## YOUR INSTRUCTIONS
Reproduce the listing in full. Keep every character unchanged.

## DATA TO EXAMINE
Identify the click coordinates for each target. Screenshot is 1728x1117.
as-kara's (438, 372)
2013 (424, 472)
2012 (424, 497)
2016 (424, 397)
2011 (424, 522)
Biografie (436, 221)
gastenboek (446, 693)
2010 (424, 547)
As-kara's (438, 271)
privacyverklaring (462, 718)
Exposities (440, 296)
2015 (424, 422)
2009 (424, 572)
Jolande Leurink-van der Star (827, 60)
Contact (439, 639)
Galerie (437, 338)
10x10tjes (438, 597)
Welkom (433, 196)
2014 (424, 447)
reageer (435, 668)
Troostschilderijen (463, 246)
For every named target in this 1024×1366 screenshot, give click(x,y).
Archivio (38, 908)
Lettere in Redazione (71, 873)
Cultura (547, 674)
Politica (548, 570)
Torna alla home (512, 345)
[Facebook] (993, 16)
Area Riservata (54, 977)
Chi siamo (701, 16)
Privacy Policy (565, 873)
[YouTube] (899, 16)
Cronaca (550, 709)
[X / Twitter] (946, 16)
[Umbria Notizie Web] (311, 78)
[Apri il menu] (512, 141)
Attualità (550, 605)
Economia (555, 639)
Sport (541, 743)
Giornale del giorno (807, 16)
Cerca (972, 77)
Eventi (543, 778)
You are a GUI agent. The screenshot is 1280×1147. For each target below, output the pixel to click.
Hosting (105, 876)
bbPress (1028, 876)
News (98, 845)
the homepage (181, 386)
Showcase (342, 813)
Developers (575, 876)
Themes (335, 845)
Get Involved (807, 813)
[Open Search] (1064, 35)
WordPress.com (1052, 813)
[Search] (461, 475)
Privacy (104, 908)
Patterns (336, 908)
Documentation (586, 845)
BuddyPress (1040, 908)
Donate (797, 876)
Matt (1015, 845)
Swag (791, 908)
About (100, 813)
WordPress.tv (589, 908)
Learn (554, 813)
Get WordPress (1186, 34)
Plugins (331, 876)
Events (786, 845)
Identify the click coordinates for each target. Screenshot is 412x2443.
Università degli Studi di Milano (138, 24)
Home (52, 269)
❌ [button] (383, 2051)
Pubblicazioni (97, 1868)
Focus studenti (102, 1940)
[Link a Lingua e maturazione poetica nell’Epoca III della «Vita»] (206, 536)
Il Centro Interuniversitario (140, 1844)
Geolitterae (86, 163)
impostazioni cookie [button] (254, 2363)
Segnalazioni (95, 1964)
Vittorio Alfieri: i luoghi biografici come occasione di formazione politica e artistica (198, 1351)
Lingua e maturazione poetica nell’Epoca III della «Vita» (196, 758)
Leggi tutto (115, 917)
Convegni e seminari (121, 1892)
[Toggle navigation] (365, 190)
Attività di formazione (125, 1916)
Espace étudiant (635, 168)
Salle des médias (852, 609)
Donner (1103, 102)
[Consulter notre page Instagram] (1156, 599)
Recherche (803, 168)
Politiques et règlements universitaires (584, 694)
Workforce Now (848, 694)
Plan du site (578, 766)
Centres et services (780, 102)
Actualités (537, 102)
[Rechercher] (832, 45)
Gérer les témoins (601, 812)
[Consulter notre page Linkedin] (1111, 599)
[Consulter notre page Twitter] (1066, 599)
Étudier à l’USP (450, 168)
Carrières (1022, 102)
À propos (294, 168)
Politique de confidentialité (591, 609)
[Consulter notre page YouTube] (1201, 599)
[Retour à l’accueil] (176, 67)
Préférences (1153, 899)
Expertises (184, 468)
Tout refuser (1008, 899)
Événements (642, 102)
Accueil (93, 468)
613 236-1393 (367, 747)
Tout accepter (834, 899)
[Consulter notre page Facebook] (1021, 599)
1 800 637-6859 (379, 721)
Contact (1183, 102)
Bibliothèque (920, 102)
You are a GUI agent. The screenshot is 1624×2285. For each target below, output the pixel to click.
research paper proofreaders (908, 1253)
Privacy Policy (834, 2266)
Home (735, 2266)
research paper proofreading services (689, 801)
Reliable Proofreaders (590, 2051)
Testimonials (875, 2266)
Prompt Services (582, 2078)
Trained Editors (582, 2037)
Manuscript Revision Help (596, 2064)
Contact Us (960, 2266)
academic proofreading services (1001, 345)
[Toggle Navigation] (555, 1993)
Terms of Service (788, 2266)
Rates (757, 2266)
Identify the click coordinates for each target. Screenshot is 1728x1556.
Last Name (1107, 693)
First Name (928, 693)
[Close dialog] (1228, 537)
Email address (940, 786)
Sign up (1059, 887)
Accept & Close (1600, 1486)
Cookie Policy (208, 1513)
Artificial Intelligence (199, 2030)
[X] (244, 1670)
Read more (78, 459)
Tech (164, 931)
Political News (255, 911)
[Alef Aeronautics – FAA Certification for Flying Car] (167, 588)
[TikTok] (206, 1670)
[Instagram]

## SOLUTION FOR THIS TASK
Identify the click coordinates for each target. Screenshot is 1728x1117.
as-kara's (438, 372)
2013 (424, 472)
2012 (424, 497)
2016 (424, 397)
2011 (424, 522)
Biografie (436, 221)
gastenboek (446, 693)
2010 (424, 547)
As-kara's (438, 271)
privacyverklaring (462, 718)
Exposities (440, 296)
2015 (424, 422)
2009 (424, 572)
Jolande Leurink-van der Star (827, 60)
Contact (439, 639)
Galerie (437, 338)
10x10tjes (438, 597)
Welkom (433, 196)
2014 (424, 447)
reageer (435, 668)
Troostschilderijen (463, 246)
For every named target in this 1024×1366 screenshot, give click(x,y).
Archivio (38, 908)
Lettere in Redazione (71, 873)
Cultura (547, 674)
Politica (548, 570)
Torna alla home (512, 345)
[Facebook] (993, 16)
Area Riservata (54, 977)
Chi siamo (701, 16)
Privacy Policy (565, 873)
[YouTube] (899, 16)
Cronaca (550, 709)
[X / Twitter] (946, 16)
[Umbria Notizie Web] (311, 78)
[Apri il menu] (512, 141)
Attualità (550, 605)
Economia (555, 639)
Sport (541, 743)
Giornale del giorno (807, 16)
Cerca (972, 77)
Eventi (543, 778)
You are a GUI agent. The screenshot is 1280×1147. For each target below, output the pixel to click.
Hosting (105, 876)
bbPress (1028, 876)
News (98, 845)
the homepage (181, 386)
Showcase (342, 813)
Developers (575, 876)
Themes (335, 845)
Get Involved (807, 813)
[Open Search] (1064, 35)
WordPress.com (1052, 813)
[Search] (461, 475)
Privacy (104, 908)
Patterns (336, 908)
Documentation (586, 845)
BuddyPress (1040, 908)
Donate (797, 876)
Matt (1015, 845)
Swag (791, 908)
About (100, 813)
WordPress.tv (589, 908)
Learn (554, 813)
Get WordPress (1186, 34)
Plugins (331, 876)
Events (786, 845)
Identify the click coordinates for each target. Screenshot is 412x2443.
Università degli Studi di Milano (138, 24)
Home (52, 269)
❌ [button] (383, 2051)
Pubblicazioni (97, 1868)
Focus studenti (102, 1940)
[Link a Lingua e maturazione poetica nell’Epoca III della «Vita»] (206, 536)
Il Centro Interuniversitario (140, 1844)
Geolitterae (86, 163)
impostazioni cookie [button] (254, 2363)
Segnalazioni (95, 1964)
Vittorio Alfieri: i luoghi biografici come occasione di formazione politica e artistica (198, 1351)
Lingua e maturazione poetica nell’Epoca III della «Vita» (196, 758)
Leggi tutto (115, 917)
Convegni e seminari (121, 1892)
[Toggle navigation] (365, 190)
Attività di formazione (125, 1916)
Espace étudiant (635, 168)
Salle des médias (852, 609)
Donner (1103, 102)
[Consulter notre page Instagram] (1156, 599)
Recherche (803, 168)
Politiques et règlements universitaires (584, 694)
Workforce Now (848, 694)
Plan du site (578, 766)
Centres et services (780, 102)
Actualités (537, 102)
[Rechercher] (832, 45)
Gérer les témoins (601, 812)
[Consulter notre page Linkedin] (1111, 599)
[Consulter notre page Twitter] (1066, 599)
Étudier à l’USP (450, 168)
Carrières (1022, 102)
À propos (294, 168)
Politique de confidentialité (591, 609)
[Consulter notre page YouTube] (1201, 599)
[Retour à l’accueil] (176, 67)
Préférences (1153, 899)
Expertises (184, 468)
Tout refuser (1008, 899)
Événements (642, 102)
Accueil (93, 468)
613 236-1393 (367, 747)
Tout accepter (834, 899)
[Consulter notre page Facebook] (1021, 599)
1 800 637-6859 (379, 721)
Contact (1183, 102)
Bibliothèque (920, 102)
You are a GUI agent. The screenshot is 1624×2285. For each target below, output the pixel to click.
research paper proofreaders (908, 1253)
Privacy Policy (834, 2266)
Home (735, 2266)
research paper proofreading services (689, 801)
Reliable Proofreaders (590, 2051)
Testimonials (875, 2266)
Prompt Services (582, 2078)
Trained Editors (582, 2037)
Manuscript Revision Help (596, 2064)
Contact Us (960, 2266)
academic proofreading services (1001, 345)
[Toggle Navigation] (555, 1993)
Terms of Service (788, 2266)
Rates (757, 2266)
Identify the click coordinates for each target. Screenshot is 1728x1556.
Last Name (1107, 693)
First Name (928, 693)
[Close dialog] (1228, 537)
Email address (940, 786)
Sign up (1059, 887)
Accept & Close (1600, 1486)
Cookie Policy (208, 1513)
Artificial Intelligence (199, 2030)
[X] (244, 1670)
Read more (78, 459)
Tech (164, 931)
Political News (255, 911)
[Alef Aeronautics – FAA Certification for Flying Car] (167, 588)
[TikTok] (206, 1670)
[Instagram]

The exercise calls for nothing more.